Targeting based on GAM>15% and SAM >5%3 improved geographical coverage where it was most needed and extended services to remote health zones of the country (see Figure 2).  Pre-RRCN, IMAM activities were largely concentrated in conflict-affected eastern provinces where insecurity and displacement were the main causes of acute malnutrition. Since 2013, 15 of the 21 RRCN health zones (71%) are located in western provinces (Figure 3, blue); malnutrition here is a result of economic factors, combined with poor harvests, inadequate food, nutrition and hygiene practices, and chronic food insecurity. According to routine health zone data, 40% of under-fives child deaths in the health zone pre-RRCN were due to severe malnutrition; this fell to 2% during RRCN implementation, attributable to increased access to free treatment at health centres.

 

Coverage

During its three-year period, the RRCN project supported 21 health zones and enrolled 254 (out of 408) health centres to achieve 62% clinic coverage. None of these health posts had a structured IMAM programme or mobile units in place pre-RRCN. Implementation involved setup of 254 outpatient/community therapeutic feeding programmes (OTFPs) and 21 inpatient therapeutic feeding programmes (ITFPs). Outreach activities were put in place through 70 health posts and 45 mobile clinics to reach remote/difficult-to-access villages. Mobile units were connected to the closest fixed stations for monthly statistics and to coordinate activities. The minimum mobile team package comprised MUAC screening, referral of severely malnourished children with medical complications to hospital, and treatment of severely malnourished children without medical complications. Uncomplicated case management is protocol-led, providing ready-to-use therapeutic food (RUTF) and antibiotics (amoxicillin), with fortnightly follow-up by the mobile clinic, and community worker follow-up at village level between clinic visits. As a result, each health zone improved to an average 77% geographical coverage.

Efficiency

Over the three-year project period, the cumulative number of children registered with SAM was 51,259 against an estimated target of 37,000 (see Figure 4), with a performance rate4 of 138% (29,240 in 2013, 16,003 in 2014 and 6,016 in 2015). The performance rate is higher than expected because children from other geographical areas beyond the project boundaries were also treated. Children from six months to five years represented 90% of the beneficiaries, while PLW comprised 10%. The recovery rate (97.7%), death rate (0.2%) and defaulter rate (2.1%) were well within Sphere targets (<75%, <10% and <15% respectively). The average length of stay in OTFP was 32 days.
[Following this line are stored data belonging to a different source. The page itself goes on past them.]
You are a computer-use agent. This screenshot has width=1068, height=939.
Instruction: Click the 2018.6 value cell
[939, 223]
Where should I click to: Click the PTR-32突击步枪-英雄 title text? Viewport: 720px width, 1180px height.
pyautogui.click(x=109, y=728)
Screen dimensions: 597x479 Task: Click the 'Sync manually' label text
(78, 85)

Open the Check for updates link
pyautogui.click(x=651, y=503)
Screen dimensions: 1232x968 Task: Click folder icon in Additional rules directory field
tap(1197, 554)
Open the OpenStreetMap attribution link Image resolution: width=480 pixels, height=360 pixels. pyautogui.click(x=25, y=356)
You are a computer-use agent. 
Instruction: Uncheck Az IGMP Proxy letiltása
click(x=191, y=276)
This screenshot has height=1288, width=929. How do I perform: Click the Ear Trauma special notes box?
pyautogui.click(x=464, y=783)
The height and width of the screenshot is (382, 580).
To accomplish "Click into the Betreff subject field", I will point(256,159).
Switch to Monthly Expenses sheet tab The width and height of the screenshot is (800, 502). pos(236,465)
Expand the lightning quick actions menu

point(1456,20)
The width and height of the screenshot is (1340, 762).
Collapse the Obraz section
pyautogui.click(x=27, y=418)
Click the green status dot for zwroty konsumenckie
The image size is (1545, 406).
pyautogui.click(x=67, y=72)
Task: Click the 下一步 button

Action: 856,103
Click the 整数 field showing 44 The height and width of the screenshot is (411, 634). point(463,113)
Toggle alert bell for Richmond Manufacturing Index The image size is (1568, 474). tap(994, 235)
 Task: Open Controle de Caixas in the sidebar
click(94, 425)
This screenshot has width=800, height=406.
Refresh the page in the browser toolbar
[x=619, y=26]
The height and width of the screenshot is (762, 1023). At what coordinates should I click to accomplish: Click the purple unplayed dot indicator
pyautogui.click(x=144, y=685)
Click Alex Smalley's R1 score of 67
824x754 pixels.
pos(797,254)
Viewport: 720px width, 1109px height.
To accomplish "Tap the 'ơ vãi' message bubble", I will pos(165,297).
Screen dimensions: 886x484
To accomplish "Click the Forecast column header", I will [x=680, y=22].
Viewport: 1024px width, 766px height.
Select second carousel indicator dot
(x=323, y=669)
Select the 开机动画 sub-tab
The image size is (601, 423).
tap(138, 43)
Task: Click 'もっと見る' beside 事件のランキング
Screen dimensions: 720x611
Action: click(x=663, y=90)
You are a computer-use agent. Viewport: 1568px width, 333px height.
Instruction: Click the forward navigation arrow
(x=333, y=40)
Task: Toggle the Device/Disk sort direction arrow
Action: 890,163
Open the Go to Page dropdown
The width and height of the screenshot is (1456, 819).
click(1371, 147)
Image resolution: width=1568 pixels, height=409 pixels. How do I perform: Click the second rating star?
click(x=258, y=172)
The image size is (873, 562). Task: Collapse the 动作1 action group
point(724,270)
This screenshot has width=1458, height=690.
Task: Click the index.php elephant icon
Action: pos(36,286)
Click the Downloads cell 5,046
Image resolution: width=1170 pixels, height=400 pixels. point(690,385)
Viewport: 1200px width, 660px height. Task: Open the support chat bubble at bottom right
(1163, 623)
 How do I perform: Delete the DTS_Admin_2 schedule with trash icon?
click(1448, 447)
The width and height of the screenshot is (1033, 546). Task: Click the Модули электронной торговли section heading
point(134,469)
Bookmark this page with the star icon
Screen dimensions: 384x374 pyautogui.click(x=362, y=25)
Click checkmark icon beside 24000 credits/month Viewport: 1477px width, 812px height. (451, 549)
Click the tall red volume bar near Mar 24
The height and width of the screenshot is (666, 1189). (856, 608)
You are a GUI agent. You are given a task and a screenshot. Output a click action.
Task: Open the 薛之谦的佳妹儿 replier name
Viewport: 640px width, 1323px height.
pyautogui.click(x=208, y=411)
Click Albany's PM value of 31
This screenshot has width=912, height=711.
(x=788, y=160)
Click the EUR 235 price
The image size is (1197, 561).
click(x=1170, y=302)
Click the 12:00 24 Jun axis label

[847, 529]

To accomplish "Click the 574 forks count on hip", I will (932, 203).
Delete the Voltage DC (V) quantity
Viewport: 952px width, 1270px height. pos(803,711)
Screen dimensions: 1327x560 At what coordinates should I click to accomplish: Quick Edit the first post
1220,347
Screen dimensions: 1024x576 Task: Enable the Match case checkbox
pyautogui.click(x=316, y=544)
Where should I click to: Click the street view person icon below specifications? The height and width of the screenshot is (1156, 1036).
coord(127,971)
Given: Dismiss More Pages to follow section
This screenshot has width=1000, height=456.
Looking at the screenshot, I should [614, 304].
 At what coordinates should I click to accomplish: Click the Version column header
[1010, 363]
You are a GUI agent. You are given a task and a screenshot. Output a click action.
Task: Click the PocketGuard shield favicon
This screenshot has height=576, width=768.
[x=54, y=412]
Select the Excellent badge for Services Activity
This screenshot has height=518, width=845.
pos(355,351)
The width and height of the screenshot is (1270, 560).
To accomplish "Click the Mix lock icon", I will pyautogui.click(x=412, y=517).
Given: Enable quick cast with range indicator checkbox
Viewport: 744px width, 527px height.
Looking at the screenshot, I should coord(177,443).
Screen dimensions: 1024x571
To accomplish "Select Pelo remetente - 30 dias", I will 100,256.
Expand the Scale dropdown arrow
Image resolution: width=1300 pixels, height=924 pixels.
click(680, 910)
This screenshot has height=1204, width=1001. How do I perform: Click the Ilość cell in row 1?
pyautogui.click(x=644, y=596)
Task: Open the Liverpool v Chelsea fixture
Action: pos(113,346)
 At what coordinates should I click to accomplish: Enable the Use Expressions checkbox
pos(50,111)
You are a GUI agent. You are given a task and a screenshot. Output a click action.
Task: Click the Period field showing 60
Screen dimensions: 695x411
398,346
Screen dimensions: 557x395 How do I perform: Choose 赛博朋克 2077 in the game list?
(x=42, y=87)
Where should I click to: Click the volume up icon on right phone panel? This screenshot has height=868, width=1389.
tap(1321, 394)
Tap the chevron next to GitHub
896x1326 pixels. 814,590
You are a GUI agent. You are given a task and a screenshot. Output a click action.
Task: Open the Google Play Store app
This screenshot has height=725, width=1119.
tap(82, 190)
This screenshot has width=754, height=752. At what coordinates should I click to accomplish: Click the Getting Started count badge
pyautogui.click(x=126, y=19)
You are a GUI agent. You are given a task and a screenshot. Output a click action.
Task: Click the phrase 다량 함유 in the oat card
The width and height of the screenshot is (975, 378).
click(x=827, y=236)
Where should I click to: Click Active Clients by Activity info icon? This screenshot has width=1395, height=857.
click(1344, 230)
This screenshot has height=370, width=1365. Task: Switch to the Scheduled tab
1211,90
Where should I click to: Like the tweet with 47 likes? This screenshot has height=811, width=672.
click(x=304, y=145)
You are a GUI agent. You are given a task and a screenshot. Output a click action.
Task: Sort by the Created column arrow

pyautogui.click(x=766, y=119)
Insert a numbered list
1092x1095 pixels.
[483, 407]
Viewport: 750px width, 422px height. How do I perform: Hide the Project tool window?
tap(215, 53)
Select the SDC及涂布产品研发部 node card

A total of 1,315 healthcare providers (target 800) were trained on the IMAM approach, in addition to 1,676 community volunteers. The project also established 87 community support groups to promote IYCF and best WASH practice. WASH kits were distributed to all 20,376 malnourished children. The mean number of SAM admissions per health zone was 2,440 patients; three health zones had admissions of up to 4,000 (see Figure 4).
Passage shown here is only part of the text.